__Directions for this task__. Pictures stay out of the copy. Transcribe exactly the lines from the line with "Collapse the xs:group" through the final line of the records.
**** Source information ****
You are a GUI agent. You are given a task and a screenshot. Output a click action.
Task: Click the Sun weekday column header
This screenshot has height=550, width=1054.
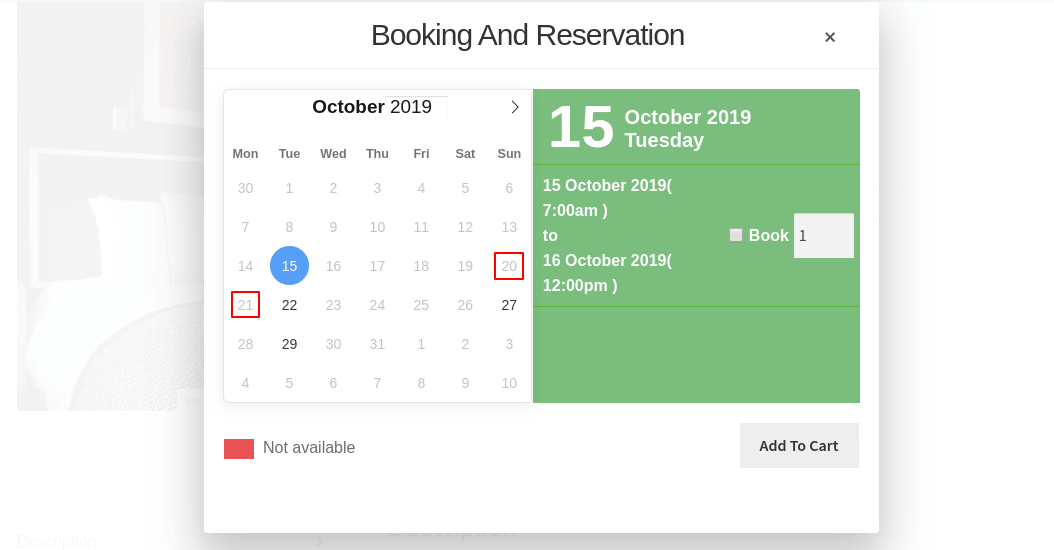pos(509,154)
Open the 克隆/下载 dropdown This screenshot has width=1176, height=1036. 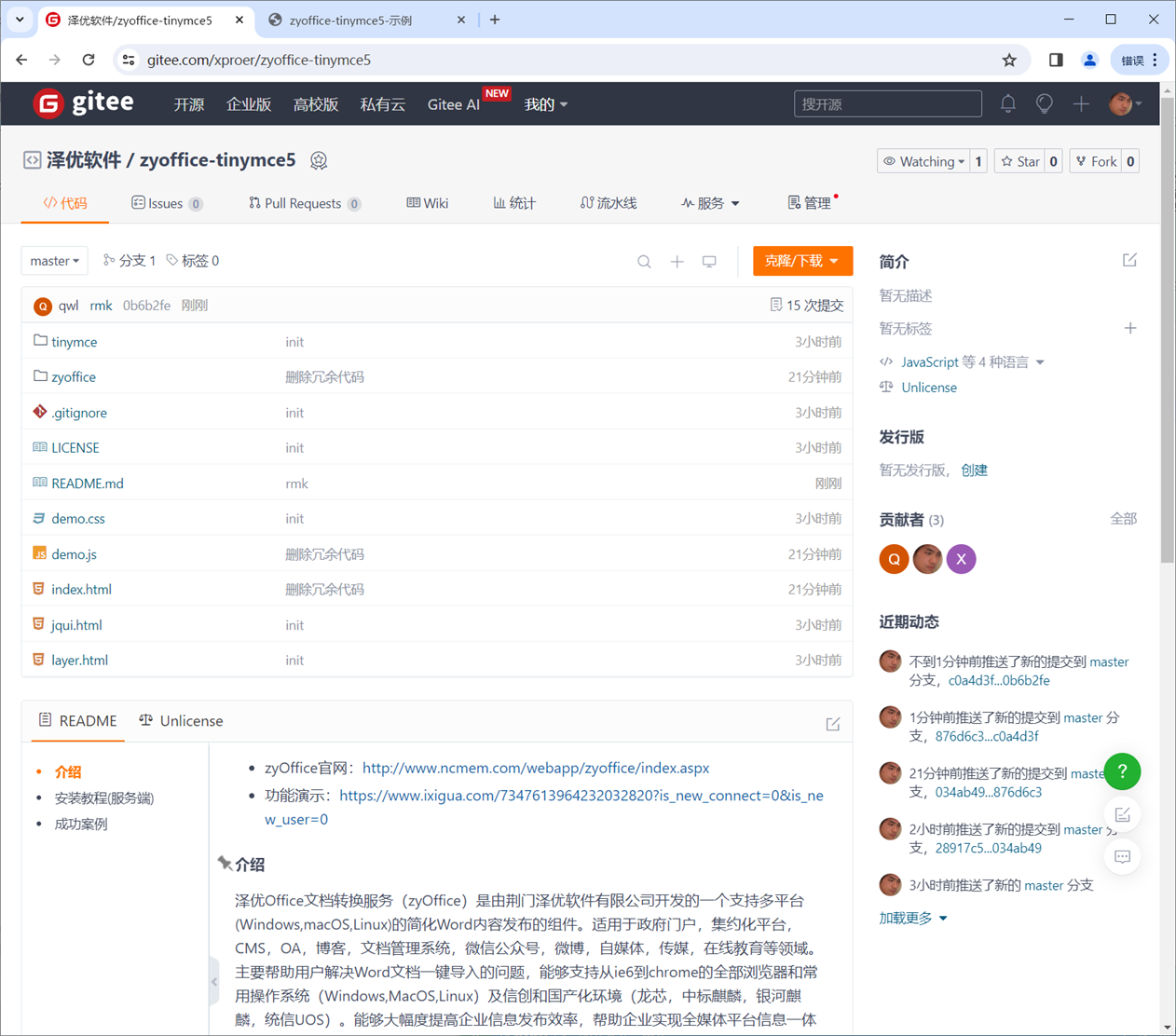pos(802,261)

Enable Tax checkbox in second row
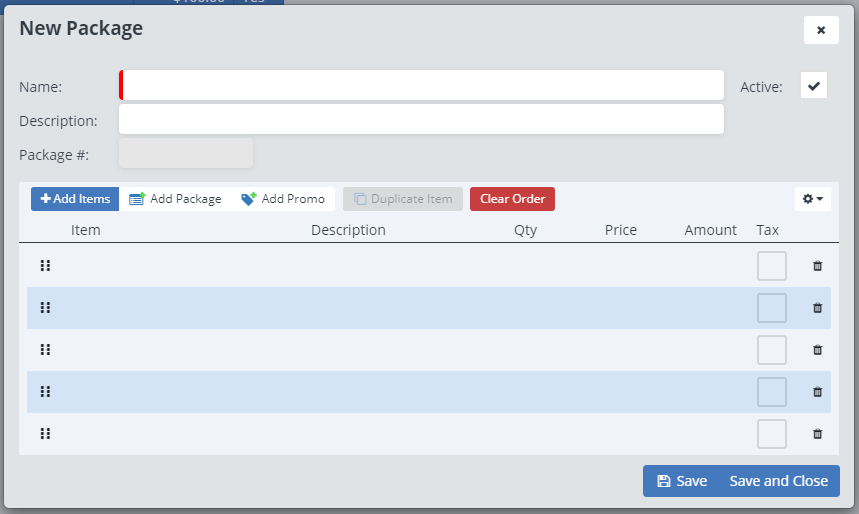pyautogui.click(x=771, y=308)
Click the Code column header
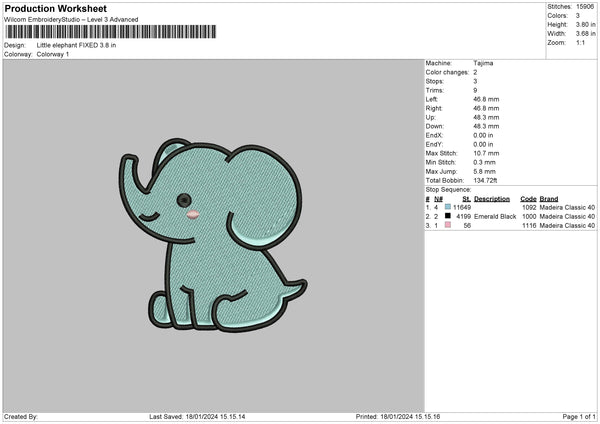The height and width of the screenshot is (424, 600). coord(528,197)
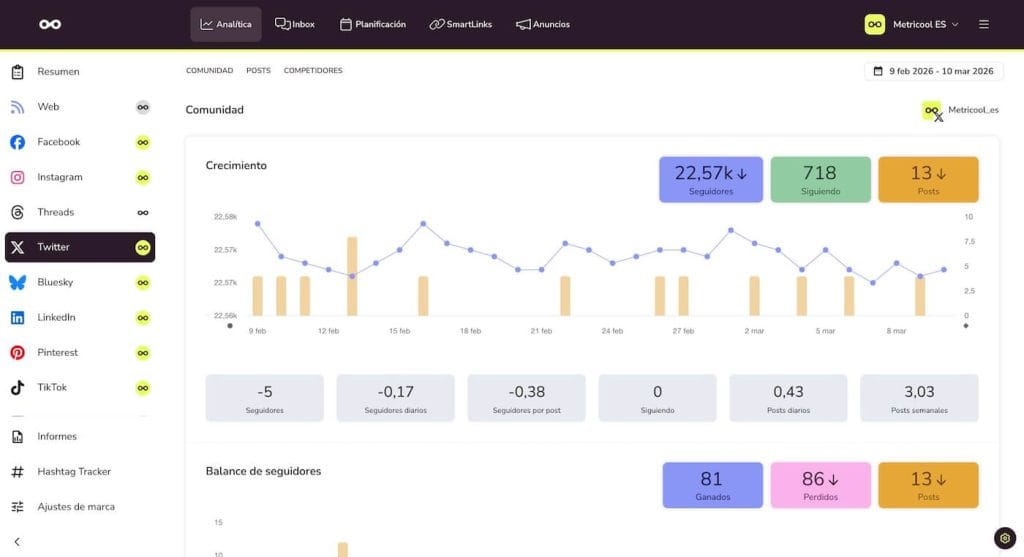Open Hashtag Tracker from sidebar
The width and height of the screenshot is (1024, 557).
point(74,471)

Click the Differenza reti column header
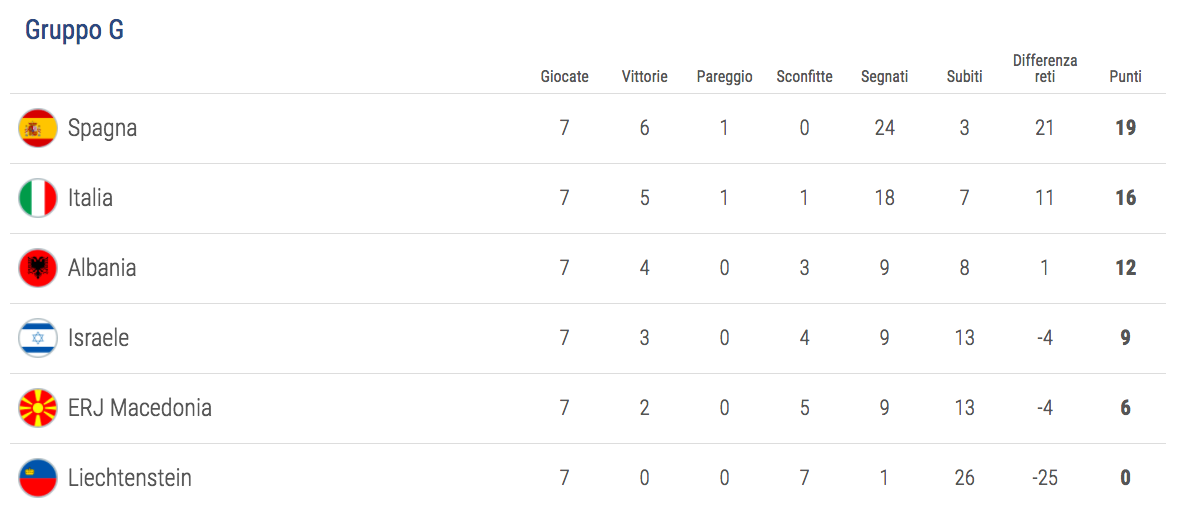1045,69
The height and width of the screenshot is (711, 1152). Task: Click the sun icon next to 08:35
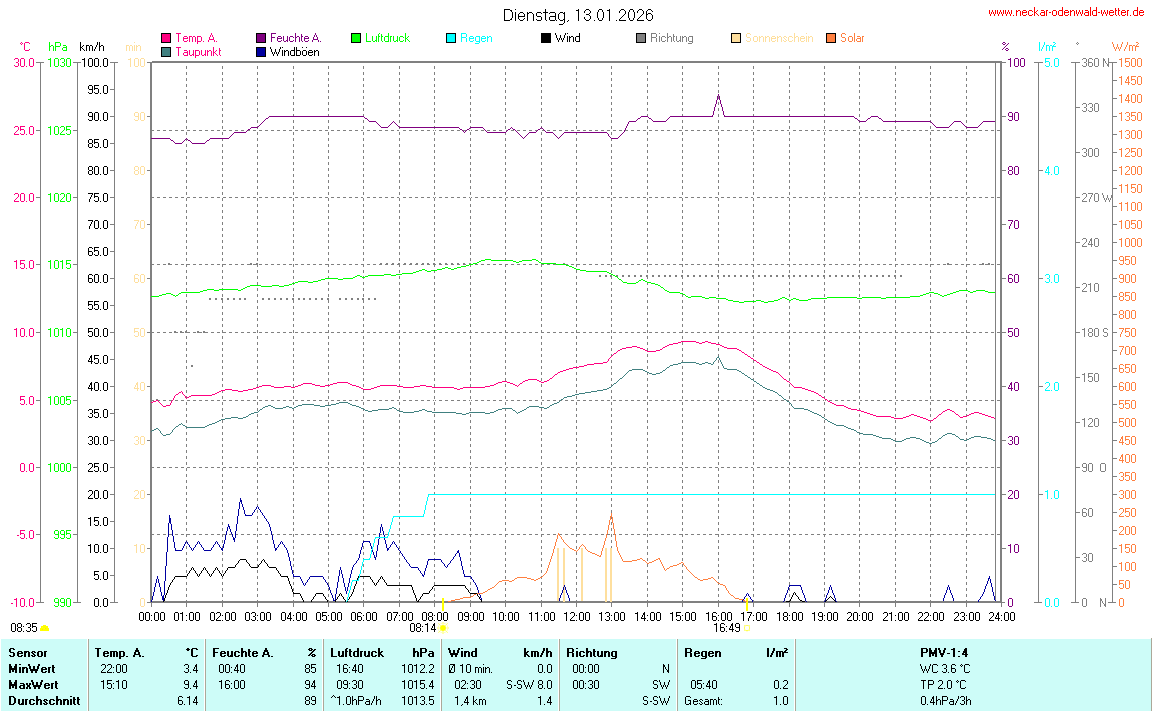point(45,628)
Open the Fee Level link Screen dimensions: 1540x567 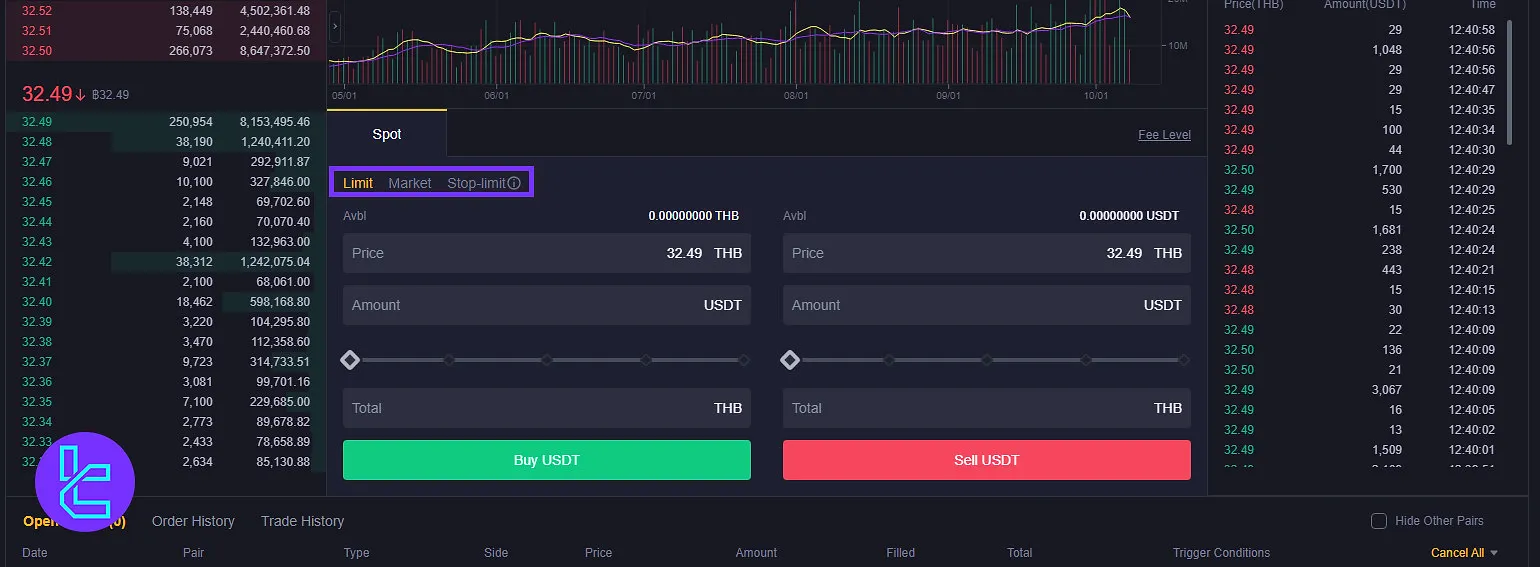click(x=1164, y=135)
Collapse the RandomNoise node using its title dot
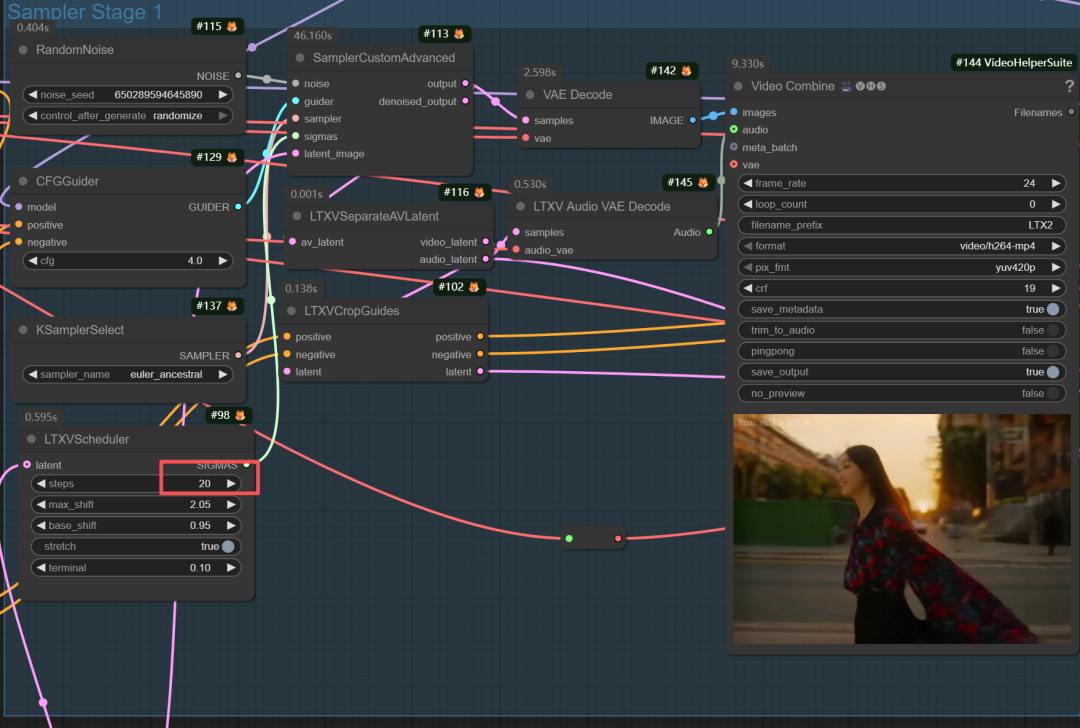The image size is (1080, 728). click(x=21, y=50)
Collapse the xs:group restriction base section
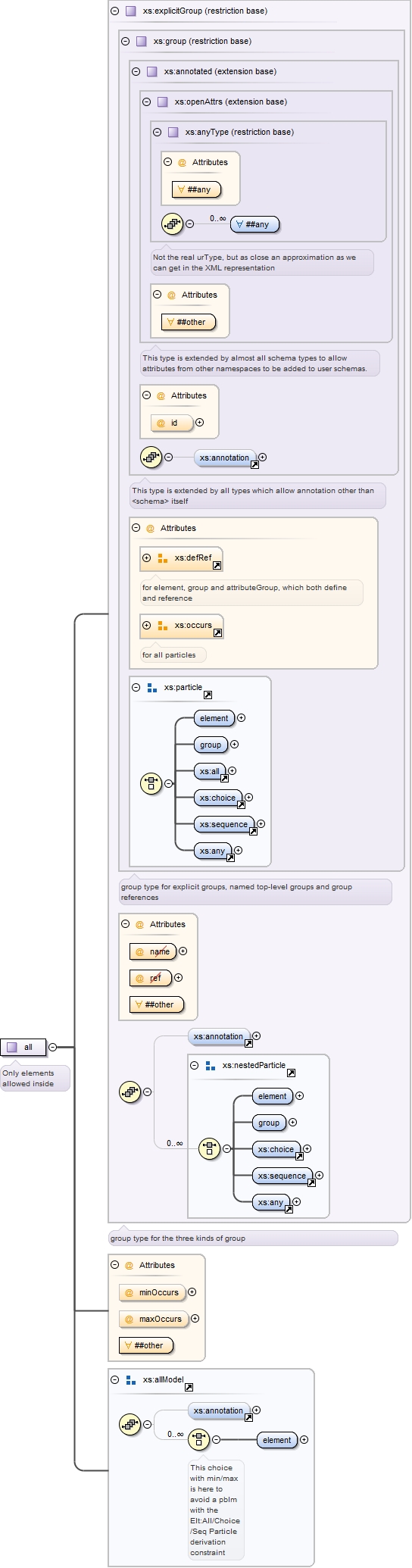The height and width of the screenshot is (1568, 412). 126,41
****
__Output of the exercise__.
Collapse the xs:group restriction base section
The height and width of the screenshot is (1568, 412). 126,41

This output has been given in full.